===== Task material =====

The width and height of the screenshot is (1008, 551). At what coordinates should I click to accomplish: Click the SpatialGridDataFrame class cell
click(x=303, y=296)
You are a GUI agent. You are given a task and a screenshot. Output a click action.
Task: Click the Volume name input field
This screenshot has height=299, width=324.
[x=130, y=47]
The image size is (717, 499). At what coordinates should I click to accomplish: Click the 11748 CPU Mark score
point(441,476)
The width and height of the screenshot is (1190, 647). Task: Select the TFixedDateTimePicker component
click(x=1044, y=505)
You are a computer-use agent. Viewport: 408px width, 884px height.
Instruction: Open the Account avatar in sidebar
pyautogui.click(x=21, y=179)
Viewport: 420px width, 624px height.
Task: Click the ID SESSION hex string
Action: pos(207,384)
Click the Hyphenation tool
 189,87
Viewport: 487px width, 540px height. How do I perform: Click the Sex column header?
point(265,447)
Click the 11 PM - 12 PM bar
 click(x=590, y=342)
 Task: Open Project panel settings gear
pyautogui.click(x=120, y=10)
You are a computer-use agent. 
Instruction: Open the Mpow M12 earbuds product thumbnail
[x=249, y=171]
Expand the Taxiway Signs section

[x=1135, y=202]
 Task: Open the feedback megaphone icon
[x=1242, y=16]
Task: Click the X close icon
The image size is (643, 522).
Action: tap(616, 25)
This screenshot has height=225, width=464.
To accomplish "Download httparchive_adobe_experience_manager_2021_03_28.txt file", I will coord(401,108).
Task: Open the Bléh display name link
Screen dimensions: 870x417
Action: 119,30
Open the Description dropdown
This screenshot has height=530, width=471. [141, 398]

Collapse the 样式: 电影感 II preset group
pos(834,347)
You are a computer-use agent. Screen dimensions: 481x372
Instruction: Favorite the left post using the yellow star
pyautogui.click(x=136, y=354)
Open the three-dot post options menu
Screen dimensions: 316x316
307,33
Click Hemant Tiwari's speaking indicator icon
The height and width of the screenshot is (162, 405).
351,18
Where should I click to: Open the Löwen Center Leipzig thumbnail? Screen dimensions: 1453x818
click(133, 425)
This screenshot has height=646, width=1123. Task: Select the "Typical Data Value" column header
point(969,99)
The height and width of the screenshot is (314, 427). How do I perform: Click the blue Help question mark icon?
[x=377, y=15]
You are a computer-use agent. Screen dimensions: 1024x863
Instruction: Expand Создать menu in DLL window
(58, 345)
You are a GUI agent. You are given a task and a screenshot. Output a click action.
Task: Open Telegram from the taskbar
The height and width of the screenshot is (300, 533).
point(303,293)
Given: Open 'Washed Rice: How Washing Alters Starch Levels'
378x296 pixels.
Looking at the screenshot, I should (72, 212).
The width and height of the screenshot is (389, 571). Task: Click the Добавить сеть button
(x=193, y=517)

=====

### Your objective
Convert the material above, from its first line through the line containing "point(441,476)", into a Markdown table with the columns Row and Entry. Put a sequential number in Row and the line in Entry, and omit blank lines.

### Full output
| Row | Entry |
|---|---|
| 1 | The width and height of the screenshot is (1008, 551). At what coordinates should I click to accomplish: Click the SpatialGridDataFrame class cell |
| 2 | click(x=303, y=296) |
| 3 | You are a GUI agent. You are given a task and a screenshot. Output a click action. |
| 4 | Task: Click the Volume name input field |
| 5 | This screenshot has height=299, width=324. |
| 6 | [x=130, y=47] |
| 7 | The image size is (717, 499). At what coordinates should I click to accomplish: Click the 11748 CPU Mark score |
| 8 | point(441,476) |